Throughout my years of teaching at our local high school, I have encountered a few meddlesome parents. Actually, I prefer the meddlesome parents to the parents who never seem to care at all about their children’s education – you know, the ones you REALLY want to talk to but will never come to the school or return your calls or emails. I’ve even had parents to tell me that their son or daughter was MY problem at school, and that they didn’t have time to worry about what or how the student was doing in class. Unfortunately, sometimes parents can become a problem. Teachers must realize, however, that a parent can be your best ally.
To forestall future problems, give students a syllabus on the first day of class that includes an overview of units, required materials, and your main learning objectives. Be sure to list your classroom rules and the consequences for breaking them. Include your school phone number, voice mailbox, and work email, and encourage parent participation. Have an attached sheet for parent signatures, stating they have received and read the syllabus, and keep it on file.
If a parent contacts you, always respond with respect and in a timely manner. I’ve always been amazed at teachers who ignore correspondence from parents, or who take forever to answer. A quick response will let the parent know that their interest or concerns are important to you.
When you speak with the parent, try to get them to pinpoint the problem. Vague statements like “Johnny doesn’t like your class” or “Susie says you don’t like her” are impossible to correct.

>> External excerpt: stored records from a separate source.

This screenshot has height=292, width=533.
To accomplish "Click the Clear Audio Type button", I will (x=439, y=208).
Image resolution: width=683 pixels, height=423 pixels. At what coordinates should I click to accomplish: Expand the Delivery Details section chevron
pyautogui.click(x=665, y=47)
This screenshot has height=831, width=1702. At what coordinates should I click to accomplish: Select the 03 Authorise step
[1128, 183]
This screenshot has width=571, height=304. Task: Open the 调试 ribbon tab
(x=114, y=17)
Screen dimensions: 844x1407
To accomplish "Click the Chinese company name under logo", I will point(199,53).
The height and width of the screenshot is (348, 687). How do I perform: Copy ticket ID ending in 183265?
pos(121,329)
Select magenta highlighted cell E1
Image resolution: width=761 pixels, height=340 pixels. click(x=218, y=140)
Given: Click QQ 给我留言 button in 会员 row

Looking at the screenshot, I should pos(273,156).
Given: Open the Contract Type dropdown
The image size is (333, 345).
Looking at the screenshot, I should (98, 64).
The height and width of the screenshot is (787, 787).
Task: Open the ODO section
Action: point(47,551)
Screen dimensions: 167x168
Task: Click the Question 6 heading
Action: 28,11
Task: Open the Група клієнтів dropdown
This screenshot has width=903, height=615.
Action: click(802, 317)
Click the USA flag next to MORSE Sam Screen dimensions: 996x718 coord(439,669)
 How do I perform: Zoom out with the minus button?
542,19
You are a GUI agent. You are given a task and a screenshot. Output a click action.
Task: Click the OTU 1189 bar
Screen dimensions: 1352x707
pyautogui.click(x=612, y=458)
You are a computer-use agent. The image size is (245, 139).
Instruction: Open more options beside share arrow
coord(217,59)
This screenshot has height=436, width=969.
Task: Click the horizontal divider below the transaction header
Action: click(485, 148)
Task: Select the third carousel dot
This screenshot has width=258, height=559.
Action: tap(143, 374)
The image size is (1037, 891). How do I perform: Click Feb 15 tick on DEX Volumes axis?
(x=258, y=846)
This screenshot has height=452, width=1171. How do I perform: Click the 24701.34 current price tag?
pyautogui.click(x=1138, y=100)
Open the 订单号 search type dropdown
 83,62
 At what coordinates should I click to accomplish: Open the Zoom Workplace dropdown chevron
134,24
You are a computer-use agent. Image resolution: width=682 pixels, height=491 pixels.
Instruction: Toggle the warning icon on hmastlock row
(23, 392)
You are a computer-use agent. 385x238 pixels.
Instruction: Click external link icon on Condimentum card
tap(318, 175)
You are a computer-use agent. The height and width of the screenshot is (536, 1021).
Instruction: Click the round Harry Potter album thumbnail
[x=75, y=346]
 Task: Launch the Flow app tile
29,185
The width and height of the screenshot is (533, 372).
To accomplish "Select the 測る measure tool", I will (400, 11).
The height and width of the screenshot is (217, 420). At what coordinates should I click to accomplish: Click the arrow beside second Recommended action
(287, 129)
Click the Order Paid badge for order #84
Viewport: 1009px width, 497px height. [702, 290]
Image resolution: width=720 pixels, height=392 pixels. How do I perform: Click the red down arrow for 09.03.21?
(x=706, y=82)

Have the parents be specific so that you can offer solutions or explanations.
If a parent requests a conference, suggest that the student be present, and above all, be prepared. After the parent states his concerns, allow the student to voice his opinions on the matter. You never know exactly what the student has told his parents. You should have your copy of the syllabus with you, along with the parents’ verification that he has received and read it. Of course, you should also have your gradebook with you. If the student has been a discipline problem, you should have documentation of offenses and punishments.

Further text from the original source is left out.